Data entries
• • •

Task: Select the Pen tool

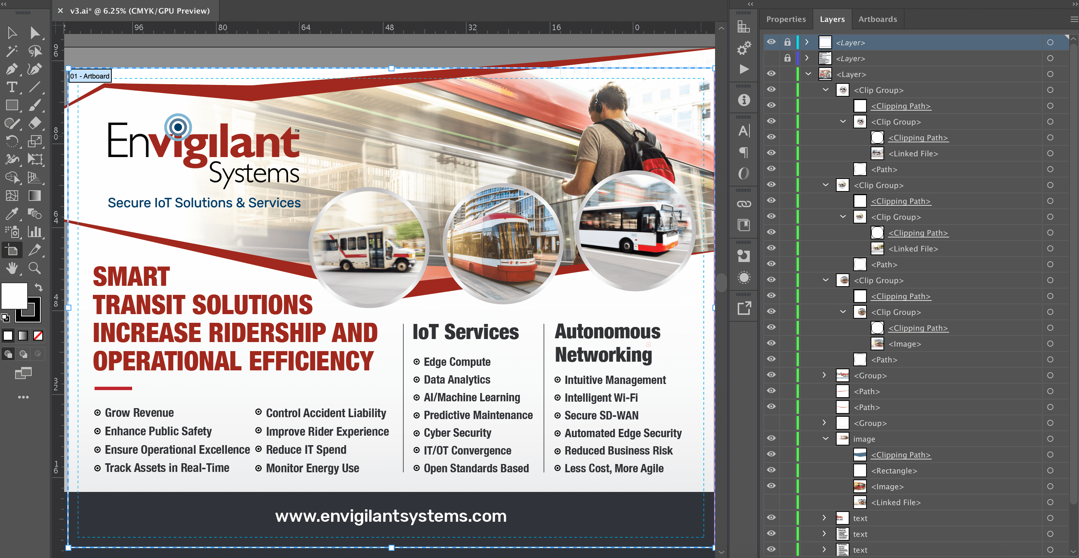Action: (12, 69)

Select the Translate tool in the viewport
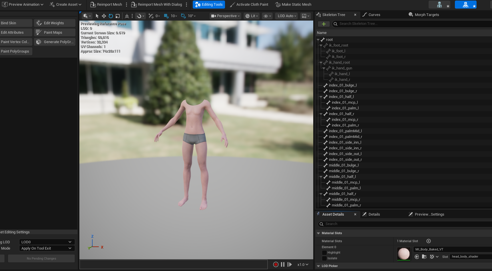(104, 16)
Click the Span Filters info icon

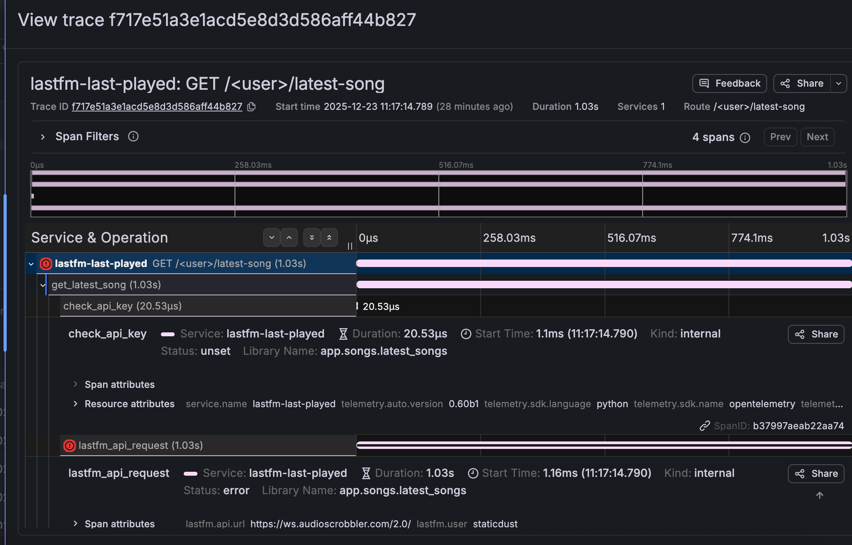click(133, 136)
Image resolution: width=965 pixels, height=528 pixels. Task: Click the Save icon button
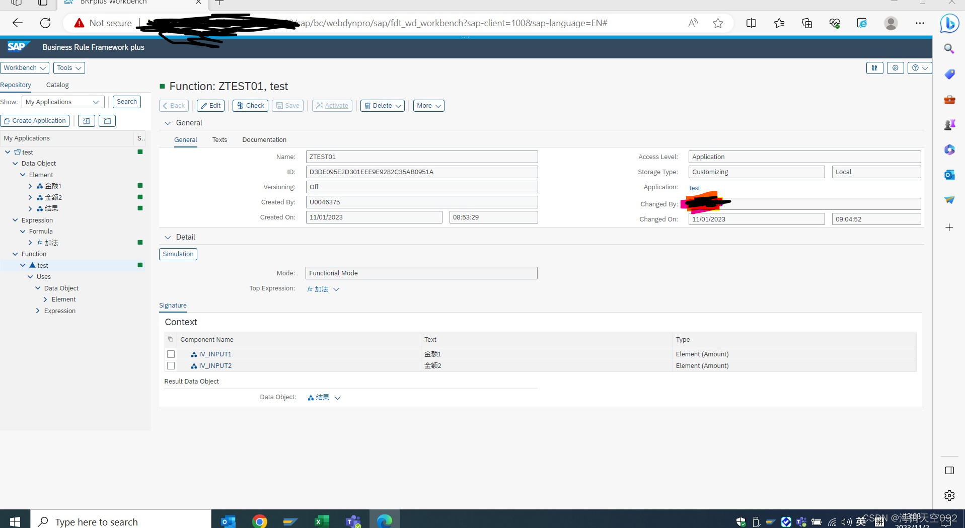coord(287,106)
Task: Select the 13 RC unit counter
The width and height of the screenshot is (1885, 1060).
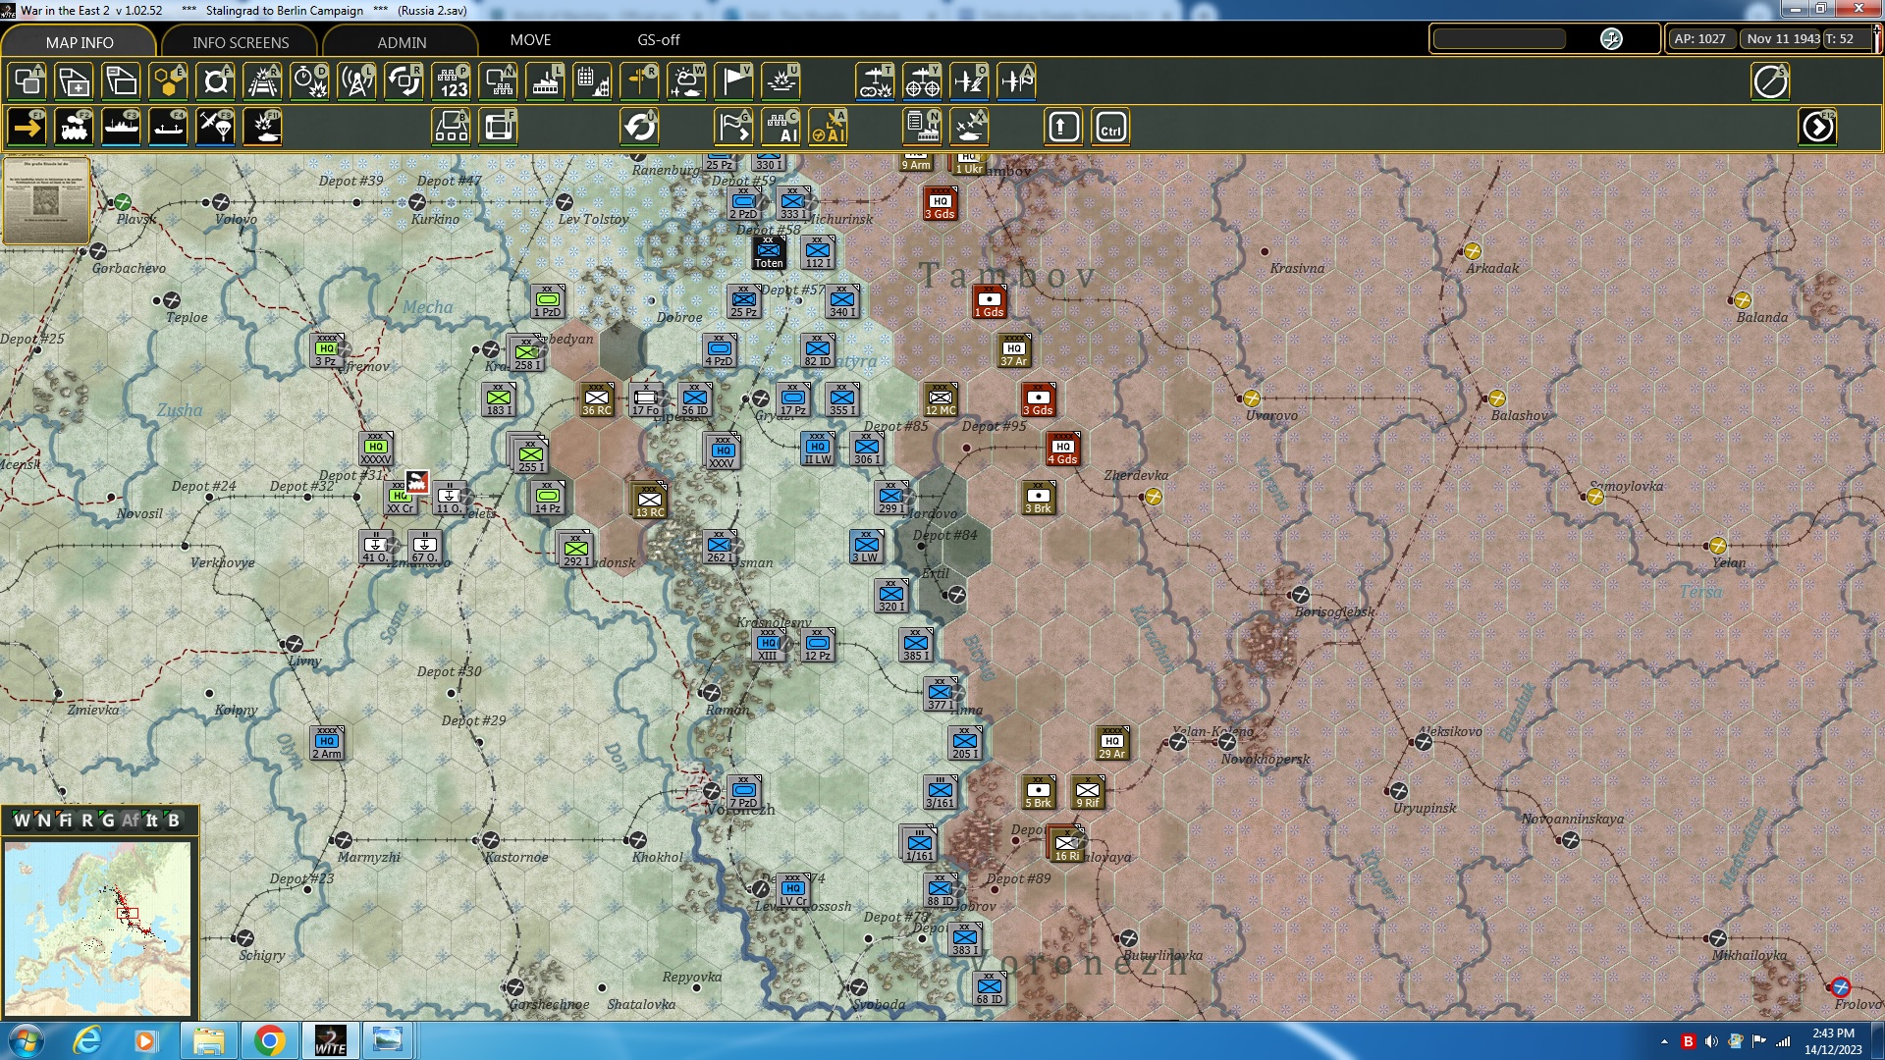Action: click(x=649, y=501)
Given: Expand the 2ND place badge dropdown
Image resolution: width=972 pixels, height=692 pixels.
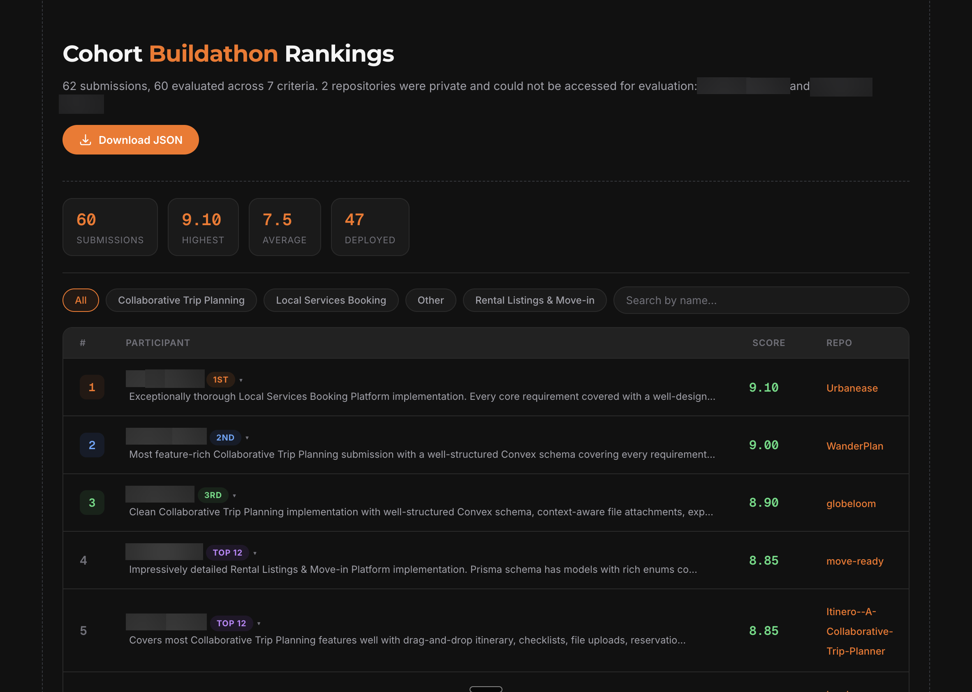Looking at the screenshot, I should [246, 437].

• • •

■ INSTRUCTIONS TO FOLLOW: With the images omitted, retype the records above exactly.

■ EXERCISE SOLUTION:
Task: Select the Pen tool

Action: (12, 69)

Select the Translate tool in the viewport
(104, 16)
Click the Span Filters info icon

click(133, 136)
Image resolution: width=965 pixels, height=528 pixels. Task: Click the Save icon button
coord(287,106)
Task: Select the 13 RC unit counter
The width and height of the screenshot is (1885, 1060).
Action: click(x=649, y=501)
Given: Expand the 2ND place badge dropdown
Image resolution: width=972 pixels, height=692 pixels.
Looking at the screenshot, I should [246, 437].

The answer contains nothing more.